━━━━━ Excerpt to read

He found a more accepting home at the Oneida Institute in New York, where he studied ancient African civilizations, becoming one of the only American authorities on the subject. On breaks from school, he often went on speaking tours throughout the state, honing oratorical and debating skills that the likes of Frederick Douglass and William Lloyd Garrison considered some of the best in the abolition movement. In 1840, Garrison would praise a speech in which Garnet said that the North bore as much blame for slavery as the South by pronouncing, “Patrick Henry never spoke better.” He emerged from college in the 1840s as a full-fledged and accredited abolitionist. His early encounters with racism and opposition left him arrogant and confident, assured of his place in the movement, and convinced that violence was an acceptable means to the ends of abolition. He likewise realized that African Americans, treated unkindly in the United States, might settle with greater success in Africa.
Despite Garrison’s support and praise, Garnet broke with him as did many other abolitionists. When the American Anti-Slavery Society split in 1840 over Garrison’s attempts to allow women delegates to vote, Garnet remained loyal to the New York faction against the Garrisonians. Garnet was also increasingly opposed to Garrison’s moral suasion and his pacifistic beliefs. He likewise disagreed with Garrison’s stance on politics. When the Liberty Party was founded in 1839 by western abolitionists, Garnet joined the party and offered his full support. A few years later he would speak out publicly against the Garrisonians and attack them for abandoning the political process. He said that any black who did not support the Liberty Party was a “traitor to his race.” In the same 1842 speech, he also said that while violent revolution was not yet the answer to slavery, it might be at some point, previewing the more militant stance he was beginning to take.
National events forced Garnet to take a harder stand. The Supreme Court’s decision in Prigg v. Pennsylvania in 1842 announced the federal government’s support for slavecatchers. Although just months earlier he had said that the “time for a last stern struggle has not come,” Prigg v. Pennsylvania “was the proverbial straw that broke Garnet’s faith in nonviolence.” Garnet himself was a fugitive slave, and in his childhood the threat of recapture was very real; the Prigg decision hit close to home and no doubt riled old passions. From his pulpit, Garnet said that slavecatchers should be killed. A response to the Supreme Court that he coauthored agreed “with the sentiment of Patrick Henry and solemnly . . . [declared] that we will have Liberty, or we will have death.”
When Garnet began openly advocating violence, he was confronted by audiences who viewed violence as morally abhorrent. In 1843 he made his most important and widely-read statement of militant black rhetoric to explain himself and answer the charges against him. Garnet gave his “Address to the Slaves of the United States of America” to a national antislavery convention, answering the moral objections to violence and giving full expression to his militant ideology. Garnet began by briefly tracing the history of slavery from the shores of Africa to the plantations of the new nation, decrying the system of chattel slavery. “Succeeding generations inherited their chains, and millions have come from eternity into time, and have returned again to the world of spirits, cursed, and ruined by American Slavery.” Slaves were stripped of religion, while the masters had worked to destroy their minds “as much as possible, and every ray of light they have attempted to shut out from your minds.”

━━━━━━━━━━

Requirement 1:
Lay out as a numbered list, with blank lines left out, the part of the records that runs from their start through the line that contains "Action: (x=16, y=197)".
The text and the records have nothing to do with each other.

━━━━━ Input data

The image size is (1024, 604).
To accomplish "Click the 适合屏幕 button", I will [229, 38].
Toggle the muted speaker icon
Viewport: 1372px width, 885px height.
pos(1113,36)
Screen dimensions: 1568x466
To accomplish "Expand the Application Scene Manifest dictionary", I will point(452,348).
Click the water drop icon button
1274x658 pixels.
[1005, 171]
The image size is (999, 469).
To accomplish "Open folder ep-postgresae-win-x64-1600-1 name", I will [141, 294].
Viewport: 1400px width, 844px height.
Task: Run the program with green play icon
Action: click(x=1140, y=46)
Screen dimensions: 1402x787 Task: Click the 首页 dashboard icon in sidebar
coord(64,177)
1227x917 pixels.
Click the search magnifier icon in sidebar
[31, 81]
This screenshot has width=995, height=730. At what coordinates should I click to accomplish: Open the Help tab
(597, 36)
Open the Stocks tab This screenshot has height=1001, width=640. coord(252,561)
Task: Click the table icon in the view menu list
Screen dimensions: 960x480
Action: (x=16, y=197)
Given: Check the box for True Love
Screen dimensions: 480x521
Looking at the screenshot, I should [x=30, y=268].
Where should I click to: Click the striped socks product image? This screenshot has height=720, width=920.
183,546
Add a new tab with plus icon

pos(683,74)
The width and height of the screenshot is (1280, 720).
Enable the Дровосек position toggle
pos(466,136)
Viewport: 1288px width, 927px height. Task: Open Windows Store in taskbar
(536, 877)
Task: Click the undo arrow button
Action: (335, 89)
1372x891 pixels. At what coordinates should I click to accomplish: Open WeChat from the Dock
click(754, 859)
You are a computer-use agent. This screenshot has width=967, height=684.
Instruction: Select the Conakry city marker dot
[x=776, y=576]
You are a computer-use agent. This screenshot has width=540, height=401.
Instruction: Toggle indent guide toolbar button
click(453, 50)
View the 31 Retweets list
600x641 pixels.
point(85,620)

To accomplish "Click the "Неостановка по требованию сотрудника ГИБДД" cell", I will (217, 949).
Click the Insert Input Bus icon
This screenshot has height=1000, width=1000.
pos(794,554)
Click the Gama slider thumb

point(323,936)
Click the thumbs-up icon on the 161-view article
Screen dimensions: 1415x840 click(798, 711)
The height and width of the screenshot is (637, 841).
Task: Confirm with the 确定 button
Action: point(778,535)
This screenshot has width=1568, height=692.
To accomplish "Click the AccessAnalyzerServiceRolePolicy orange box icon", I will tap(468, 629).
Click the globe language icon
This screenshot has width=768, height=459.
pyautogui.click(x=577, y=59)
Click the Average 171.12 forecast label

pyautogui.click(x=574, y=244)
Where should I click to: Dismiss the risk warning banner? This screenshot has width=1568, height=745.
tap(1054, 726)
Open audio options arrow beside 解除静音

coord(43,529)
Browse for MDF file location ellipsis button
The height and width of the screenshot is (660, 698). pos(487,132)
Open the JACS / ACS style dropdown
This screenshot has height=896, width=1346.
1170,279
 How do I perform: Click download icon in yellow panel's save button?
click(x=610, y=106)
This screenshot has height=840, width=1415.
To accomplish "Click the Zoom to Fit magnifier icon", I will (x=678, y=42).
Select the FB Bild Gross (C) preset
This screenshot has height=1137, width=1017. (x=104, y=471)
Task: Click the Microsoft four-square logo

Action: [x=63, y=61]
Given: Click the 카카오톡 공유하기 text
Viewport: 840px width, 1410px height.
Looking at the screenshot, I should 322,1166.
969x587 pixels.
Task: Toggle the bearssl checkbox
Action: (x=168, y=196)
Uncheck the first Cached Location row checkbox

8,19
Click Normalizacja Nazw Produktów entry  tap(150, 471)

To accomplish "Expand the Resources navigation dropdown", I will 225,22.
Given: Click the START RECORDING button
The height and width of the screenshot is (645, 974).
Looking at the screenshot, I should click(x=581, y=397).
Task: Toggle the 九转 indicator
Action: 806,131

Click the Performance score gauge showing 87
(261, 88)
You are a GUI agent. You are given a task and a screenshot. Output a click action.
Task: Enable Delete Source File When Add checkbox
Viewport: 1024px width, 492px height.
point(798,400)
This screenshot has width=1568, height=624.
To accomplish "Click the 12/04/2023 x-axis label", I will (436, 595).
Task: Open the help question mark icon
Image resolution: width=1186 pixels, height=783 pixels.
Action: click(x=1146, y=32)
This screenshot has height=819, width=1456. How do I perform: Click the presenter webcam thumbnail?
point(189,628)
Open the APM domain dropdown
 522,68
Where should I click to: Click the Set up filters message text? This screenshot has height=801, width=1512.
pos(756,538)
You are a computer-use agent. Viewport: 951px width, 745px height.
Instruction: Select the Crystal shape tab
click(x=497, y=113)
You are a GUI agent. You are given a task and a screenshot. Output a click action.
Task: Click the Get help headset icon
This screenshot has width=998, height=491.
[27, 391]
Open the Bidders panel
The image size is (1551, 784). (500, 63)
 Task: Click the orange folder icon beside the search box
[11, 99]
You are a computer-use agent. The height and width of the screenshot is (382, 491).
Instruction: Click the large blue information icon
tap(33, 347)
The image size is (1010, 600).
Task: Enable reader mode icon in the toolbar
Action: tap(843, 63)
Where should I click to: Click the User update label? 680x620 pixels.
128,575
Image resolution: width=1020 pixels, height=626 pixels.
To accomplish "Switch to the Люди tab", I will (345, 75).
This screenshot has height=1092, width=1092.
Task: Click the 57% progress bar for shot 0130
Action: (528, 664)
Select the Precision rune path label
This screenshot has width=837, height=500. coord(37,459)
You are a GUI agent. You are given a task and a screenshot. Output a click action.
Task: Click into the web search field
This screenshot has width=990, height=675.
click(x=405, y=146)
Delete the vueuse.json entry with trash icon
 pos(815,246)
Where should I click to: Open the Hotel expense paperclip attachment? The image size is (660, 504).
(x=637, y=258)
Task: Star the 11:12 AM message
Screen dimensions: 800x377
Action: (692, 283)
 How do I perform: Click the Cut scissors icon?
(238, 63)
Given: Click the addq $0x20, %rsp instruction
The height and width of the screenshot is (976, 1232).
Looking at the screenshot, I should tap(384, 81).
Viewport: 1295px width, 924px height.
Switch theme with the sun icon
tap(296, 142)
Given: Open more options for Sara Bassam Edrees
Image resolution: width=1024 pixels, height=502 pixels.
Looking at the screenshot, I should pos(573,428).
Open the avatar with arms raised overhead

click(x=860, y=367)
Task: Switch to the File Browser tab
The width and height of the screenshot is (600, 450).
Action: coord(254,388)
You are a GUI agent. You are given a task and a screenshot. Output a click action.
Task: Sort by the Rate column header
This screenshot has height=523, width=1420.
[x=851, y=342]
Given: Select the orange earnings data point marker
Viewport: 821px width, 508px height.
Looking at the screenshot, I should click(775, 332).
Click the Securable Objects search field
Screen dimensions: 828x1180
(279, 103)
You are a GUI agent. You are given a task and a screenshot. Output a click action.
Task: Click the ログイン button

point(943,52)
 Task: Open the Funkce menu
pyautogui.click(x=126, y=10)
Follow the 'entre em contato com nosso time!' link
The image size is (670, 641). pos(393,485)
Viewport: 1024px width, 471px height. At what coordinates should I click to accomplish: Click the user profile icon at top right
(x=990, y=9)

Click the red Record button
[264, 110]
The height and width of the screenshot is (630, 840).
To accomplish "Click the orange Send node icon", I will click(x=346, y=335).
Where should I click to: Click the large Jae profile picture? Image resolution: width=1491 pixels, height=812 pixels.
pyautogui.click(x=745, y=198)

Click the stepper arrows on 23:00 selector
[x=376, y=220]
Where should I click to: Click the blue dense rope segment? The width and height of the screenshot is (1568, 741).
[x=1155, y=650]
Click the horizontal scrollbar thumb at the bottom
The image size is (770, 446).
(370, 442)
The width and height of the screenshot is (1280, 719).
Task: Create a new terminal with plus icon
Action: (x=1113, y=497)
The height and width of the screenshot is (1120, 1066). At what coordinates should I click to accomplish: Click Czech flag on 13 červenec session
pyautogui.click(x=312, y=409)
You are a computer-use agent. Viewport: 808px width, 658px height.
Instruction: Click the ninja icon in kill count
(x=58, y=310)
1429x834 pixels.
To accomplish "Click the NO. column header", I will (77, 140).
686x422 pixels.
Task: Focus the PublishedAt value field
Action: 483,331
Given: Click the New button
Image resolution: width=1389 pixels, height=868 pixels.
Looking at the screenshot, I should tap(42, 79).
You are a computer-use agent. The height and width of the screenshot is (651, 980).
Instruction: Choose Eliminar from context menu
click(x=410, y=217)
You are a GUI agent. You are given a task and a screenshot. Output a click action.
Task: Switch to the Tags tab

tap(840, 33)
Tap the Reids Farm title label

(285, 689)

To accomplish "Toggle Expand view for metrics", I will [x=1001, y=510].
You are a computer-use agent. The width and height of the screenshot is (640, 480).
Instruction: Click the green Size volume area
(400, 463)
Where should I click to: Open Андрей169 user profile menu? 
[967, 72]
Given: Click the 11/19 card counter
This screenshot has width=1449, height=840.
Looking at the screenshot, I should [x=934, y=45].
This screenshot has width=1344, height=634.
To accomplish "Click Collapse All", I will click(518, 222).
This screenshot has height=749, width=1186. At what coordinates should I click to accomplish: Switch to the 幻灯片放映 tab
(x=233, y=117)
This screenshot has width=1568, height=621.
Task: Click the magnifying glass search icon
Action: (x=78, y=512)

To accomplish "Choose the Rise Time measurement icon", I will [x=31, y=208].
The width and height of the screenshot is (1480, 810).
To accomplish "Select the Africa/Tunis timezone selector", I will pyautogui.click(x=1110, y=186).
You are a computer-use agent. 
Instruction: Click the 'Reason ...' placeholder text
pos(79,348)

━━━━━━━━━━

Requirement 2:
Answer these questions from the passage about Garnet:
(a) In what year was the Liberty Party founded?
(b) Which 1842 Supreme Court decision announced the federal government's support for slavecatchers?
(c) To what gathering did Garnet give his "Address to the Slaves of the United States of America"?

Reply 1:
1. The image size is (1024, 604).
2. To accomplish "Click the 适合屏幕 button", I will [229, 38].
3. Toggle the muted speaker icon
4. Viewport: 1372px width, 885px height.
5. pos(1113,36)
6. Screen dimensions: 1568x466
7. To accomplish "Expand the Application Scene Manifest dictionary", I will point(452,348).
8. Click the water drop icon button
9. 1274x658 pixels.
10. [1005, 171]
11. The image size is (999, 469).
12. To accomplish "Open folder ep-postgresae-win-x64-1600-1 name", I will [141, 294].
13. Viewport: 1400px width, 844px height.
14. Task: Run the program with green play icon
15. Action: click(x=1140, y=46)
16. Screen dimensions: 1402x787 Task: Click the 首页 dashboard icon in sidebar
17. coord(64,177)
18. 1227x917 pixels.
19. Click the search magnifier icon in sidebar
20. [31, 81]
21. This screenshot has width=995, height=730. At what coordinates should I click to accomplish: Open the Help tab
22. (597, 36)
23. Open the Stocks tab This screenshot has height=1001, width=640. coord(252,561)
24. Task: Click the table icon in the view menu list
25. Screen dimensions: 960x480
26. Action: (x=16, y=197)

Reply 2:
(a) 1839
(b) Prigg v. Pennsylvania
(c) A national antislavery convention